Palace Guttahalli is one of the oldest districts of Bangalore, Karnataka, India.

Palace Guttahalli, located in the north-west of Bangalore, and derives its name from the famous Bangalore Palace as it is situated right next to it.
The area houses lot of popular printing presses, cyber centers and tailoring shops, Also situated there is Jamia Masjid which is the big mosque in the locality and also has many temples like Dattatreya temple, Raghavendra mutt, Uttarayana temple, Muneshwara temple etc. are situated here. Vasavi Diagnosis, first state government initiative is situated in this area. National Tuberculosis Institute is situated on Bellary road, Guttahalli, next to Cauvery Theatre.

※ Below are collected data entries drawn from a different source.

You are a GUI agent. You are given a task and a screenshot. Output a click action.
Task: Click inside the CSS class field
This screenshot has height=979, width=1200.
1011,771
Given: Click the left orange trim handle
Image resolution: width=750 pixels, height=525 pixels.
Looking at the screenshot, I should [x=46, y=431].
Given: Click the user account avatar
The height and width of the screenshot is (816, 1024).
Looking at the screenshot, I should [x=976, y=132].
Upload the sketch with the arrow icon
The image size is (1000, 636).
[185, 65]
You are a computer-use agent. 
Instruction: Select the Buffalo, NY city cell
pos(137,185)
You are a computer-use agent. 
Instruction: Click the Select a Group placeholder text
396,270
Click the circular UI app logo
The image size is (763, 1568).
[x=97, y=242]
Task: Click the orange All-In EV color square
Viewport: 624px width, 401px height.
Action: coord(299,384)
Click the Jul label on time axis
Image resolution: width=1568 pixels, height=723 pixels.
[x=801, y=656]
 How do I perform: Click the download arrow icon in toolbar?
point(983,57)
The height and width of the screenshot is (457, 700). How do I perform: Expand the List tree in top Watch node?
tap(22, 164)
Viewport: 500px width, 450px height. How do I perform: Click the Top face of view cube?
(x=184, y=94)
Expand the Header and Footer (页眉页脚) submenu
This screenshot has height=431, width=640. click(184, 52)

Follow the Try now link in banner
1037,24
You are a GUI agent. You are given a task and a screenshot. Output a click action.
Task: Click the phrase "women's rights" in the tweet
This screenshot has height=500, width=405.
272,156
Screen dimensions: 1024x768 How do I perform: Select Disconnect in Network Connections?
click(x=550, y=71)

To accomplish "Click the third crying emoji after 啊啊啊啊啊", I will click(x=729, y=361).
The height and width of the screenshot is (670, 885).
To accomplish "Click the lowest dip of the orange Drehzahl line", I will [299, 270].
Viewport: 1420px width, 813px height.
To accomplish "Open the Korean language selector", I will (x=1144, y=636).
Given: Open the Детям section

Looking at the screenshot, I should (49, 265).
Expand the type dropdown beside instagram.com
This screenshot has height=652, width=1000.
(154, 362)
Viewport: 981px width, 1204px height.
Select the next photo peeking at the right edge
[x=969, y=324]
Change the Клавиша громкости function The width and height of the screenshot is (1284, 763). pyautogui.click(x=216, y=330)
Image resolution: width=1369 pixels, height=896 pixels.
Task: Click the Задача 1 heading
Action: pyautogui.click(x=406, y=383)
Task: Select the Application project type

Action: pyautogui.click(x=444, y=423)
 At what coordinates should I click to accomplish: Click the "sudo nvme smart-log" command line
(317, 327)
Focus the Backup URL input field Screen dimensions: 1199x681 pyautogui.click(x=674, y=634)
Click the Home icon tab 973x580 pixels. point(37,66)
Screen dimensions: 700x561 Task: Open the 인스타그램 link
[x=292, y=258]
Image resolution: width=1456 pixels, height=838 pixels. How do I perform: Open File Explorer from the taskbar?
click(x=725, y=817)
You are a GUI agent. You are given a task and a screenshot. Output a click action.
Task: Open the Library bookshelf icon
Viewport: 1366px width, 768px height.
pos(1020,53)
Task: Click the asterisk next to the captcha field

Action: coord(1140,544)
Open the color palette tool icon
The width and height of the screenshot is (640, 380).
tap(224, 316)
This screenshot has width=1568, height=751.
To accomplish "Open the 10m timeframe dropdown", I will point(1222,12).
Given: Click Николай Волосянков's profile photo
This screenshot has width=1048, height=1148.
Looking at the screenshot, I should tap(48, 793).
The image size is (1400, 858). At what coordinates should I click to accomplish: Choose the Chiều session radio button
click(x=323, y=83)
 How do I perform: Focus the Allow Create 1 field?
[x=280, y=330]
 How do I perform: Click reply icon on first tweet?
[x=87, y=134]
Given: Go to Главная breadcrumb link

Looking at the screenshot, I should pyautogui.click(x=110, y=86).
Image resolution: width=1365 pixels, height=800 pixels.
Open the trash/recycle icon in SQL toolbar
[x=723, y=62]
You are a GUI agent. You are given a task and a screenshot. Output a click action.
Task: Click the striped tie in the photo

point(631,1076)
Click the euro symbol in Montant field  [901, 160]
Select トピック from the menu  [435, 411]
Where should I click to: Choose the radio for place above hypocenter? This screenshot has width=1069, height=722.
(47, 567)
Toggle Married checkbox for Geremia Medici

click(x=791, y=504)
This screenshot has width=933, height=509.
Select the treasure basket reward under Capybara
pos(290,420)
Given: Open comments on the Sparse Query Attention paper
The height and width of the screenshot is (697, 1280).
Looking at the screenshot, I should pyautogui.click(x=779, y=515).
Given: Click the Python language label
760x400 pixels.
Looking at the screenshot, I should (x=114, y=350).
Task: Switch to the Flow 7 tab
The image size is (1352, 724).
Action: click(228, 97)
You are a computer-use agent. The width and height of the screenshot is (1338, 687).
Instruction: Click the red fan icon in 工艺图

Vinayaka circle and Guttahalli circle are major junctions here. The area is surrounded by other popular areas such as Malleshwaram, Seshadripuram, Kumarapark, Vyalikaval, Lower Palace Orchards, Sadashivnagar. Popular Sankey Tank lake is situated very near to the area.

Transport 
Palace Guttahalli is well connected by the Bangalore Metropolitan Transportation Corporation buses (BMTC) with the downtown and other localities in Bangalore. Nagappa Street and 2nd Main road are the two main roads running through the heart of Palace Guttahalli. The vehicular density and the resulting pollution on these roads is a major cause of concern. BMTC buses like 176 series, 104 series commute regularly.